HCV entry is a multistep event involving a number of host factors, including heparan sulfate proteoglycan, LDLR, SR-BI, CD81, CLDN1, and OCLN,8,18
all of which are located on the plasma membrane of permissive cells. These cellular factors now offer promising targets for novel antiviral treatments because viral entry is necessary for disease initiation, spreading, and transmission. For example, antibodies against CD81, SR-BI, and CLDN1 extracellular regions have been shown to block viral entry.19,20
Further, compounds such as ITX 5061, a SR-BI antagonist, or atriazine compound called EI-1 also inhibit HCV entry at a postbinding step.21
More strikingly, a novel peptide derived from the N terminus of HCV NS5A protein exerts a broad spectrum of virocidal effect on HCV and several other enveloped viruses.22
Through peptide library screening and rational design, we obtained a novel peptide, CL58, derived from human CLDN1, which potently inhibited HCV entry at a postbinding step. Together, our findings provide a proof of principle that a new class of inhibitors that block virus-host interactions may be developed.
The finding that CL58 inhibits HCV entry is interesting for two reasons. First, a number of peptides derived from OCLN ELs have been reported to induce endocytosis of TJ proteins and interfere with TJ integrity.13–16,23
Similarly, addition of a CLDN1 EL1 peptide (residues 53–80) to polarized cells interferes with epithelial barrier function.17
These findings make CLDN1 a relatively less attractive target for anti-HCV therapies, because reagents targeting CLDN1/OCLN ELs will likely cause leakage of important cellular barriers due to disrupted TJs. In sharp contrast, CL58 contains the first 18 aa of the CLDN1 N terminus but has no effect on CLDN1/OCLN distribution and is noncytotoxic at doses that exert potent antiviral activity. Thus, CL58 can potentially be a lead peptide for further design of useful therapeutics.
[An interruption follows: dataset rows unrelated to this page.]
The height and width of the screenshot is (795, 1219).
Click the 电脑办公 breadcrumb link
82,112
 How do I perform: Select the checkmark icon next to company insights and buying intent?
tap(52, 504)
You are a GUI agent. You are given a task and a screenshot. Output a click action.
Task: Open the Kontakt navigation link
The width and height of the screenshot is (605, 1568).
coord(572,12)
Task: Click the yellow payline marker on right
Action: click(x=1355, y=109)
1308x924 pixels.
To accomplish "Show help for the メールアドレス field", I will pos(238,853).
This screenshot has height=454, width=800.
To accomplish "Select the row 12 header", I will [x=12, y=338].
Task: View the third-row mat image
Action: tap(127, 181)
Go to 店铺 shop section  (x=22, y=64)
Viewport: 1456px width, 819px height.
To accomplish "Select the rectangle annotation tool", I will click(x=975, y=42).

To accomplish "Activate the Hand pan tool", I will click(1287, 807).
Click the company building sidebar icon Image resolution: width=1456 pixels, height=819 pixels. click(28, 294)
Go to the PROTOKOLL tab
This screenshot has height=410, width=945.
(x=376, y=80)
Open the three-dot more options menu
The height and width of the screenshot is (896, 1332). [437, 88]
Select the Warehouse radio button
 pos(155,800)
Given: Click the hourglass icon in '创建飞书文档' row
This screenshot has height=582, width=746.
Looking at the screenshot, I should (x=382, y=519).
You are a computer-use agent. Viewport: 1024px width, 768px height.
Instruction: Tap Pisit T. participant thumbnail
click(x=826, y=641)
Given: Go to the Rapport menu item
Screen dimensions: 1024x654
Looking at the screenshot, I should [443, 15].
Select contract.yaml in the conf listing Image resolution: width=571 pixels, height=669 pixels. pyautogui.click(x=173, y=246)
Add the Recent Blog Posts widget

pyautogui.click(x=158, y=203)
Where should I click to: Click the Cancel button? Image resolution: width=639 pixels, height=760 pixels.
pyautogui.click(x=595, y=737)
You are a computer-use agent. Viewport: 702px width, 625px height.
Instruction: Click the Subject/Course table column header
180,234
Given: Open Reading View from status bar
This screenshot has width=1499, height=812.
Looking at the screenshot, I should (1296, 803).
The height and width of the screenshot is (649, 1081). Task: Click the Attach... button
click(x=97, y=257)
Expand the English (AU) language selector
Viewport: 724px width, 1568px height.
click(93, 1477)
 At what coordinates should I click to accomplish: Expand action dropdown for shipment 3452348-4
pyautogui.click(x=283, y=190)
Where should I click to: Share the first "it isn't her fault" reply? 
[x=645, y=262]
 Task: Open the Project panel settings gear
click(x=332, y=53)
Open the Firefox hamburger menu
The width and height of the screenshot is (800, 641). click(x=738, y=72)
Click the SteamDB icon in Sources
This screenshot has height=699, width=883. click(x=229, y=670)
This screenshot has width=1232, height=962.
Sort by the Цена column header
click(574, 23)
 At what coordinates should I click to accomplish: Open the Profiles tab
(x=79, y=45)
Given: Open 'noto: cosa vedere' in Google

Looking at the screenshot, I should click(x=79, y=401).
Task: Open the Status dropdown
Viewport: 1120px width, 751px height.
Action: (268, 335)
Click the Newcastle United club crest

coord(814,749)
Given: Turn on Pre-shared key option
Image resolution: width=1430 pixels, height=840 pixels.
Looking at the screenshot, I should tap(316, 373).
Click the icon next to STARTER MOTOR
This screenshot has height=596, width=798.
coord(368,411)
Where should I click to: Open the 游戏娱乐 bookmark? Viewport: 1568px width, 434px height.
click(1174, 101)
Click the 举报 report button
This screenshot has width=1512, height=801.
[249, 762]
Second, the observed inhibitory kinetics of CL58 suggests that CL58 acts at a postbinding stage of virus entry. Interestingly, another study has also implicated CLDN1 in a late step during in HCV entry, perhaps after viral engagement of CD81.6
In this study, CL58 retained its inhibitory activity when added at even later time points than anti-CD81 antibody. Interestingly, Flag-tagged CL58 immunoprecipitated with HCV E1E2. Therefore, it is possible that CL58 readily penetrates lipid membrane owing to its small size and hence becomes capable of interacting with HCV E1E2. However, what this interaction means to CL58-mediated inhibition remains unclear. It will be interesting if such interaction disrupts the yet-to-be confirmed interactions between HCV glycoproteins and endogenous CLDN1 or the CLDN1-CD81 complex.24,25
Although we are unable to nail down either possibility (data not shown), the observation that CL58 also inhibited cell-cell fusion mediated by HCV glycoprotein and CLDN1 warrants further investigation in its ability to inhibit intracellular fusion between HCV and cellular membranes. It is noteworthy that TJ was first depicted as a fusion of the outer lipid leaflets of adjacent cell membrane bilayers (hemifusion).26
Regardless of its direct target, the anti-HCV activity is unique to CL58, but not those peptides derived from the respective region of CLDN6, CLDN7, and CLDN9.
In conclusion, the identification of CL58 now adds new tools in developing novel antiviral drugs that target HCV entry. This reagent will also aid to dissect the molecular mechanisms of HCV entry. Although most small molecule inhibitors that have advanced to the clinic target viral components, the peptide inhibitor described here may offer advantages, because it targets cellular proteins that are required for HCV infection and hence reduce the likelihood of developing resistance. By virtue of its distinct mechanisms of inhibition, CL58 may be used in combination with other anti-HCV drugs for potential synergistic effects in treating HCV infections.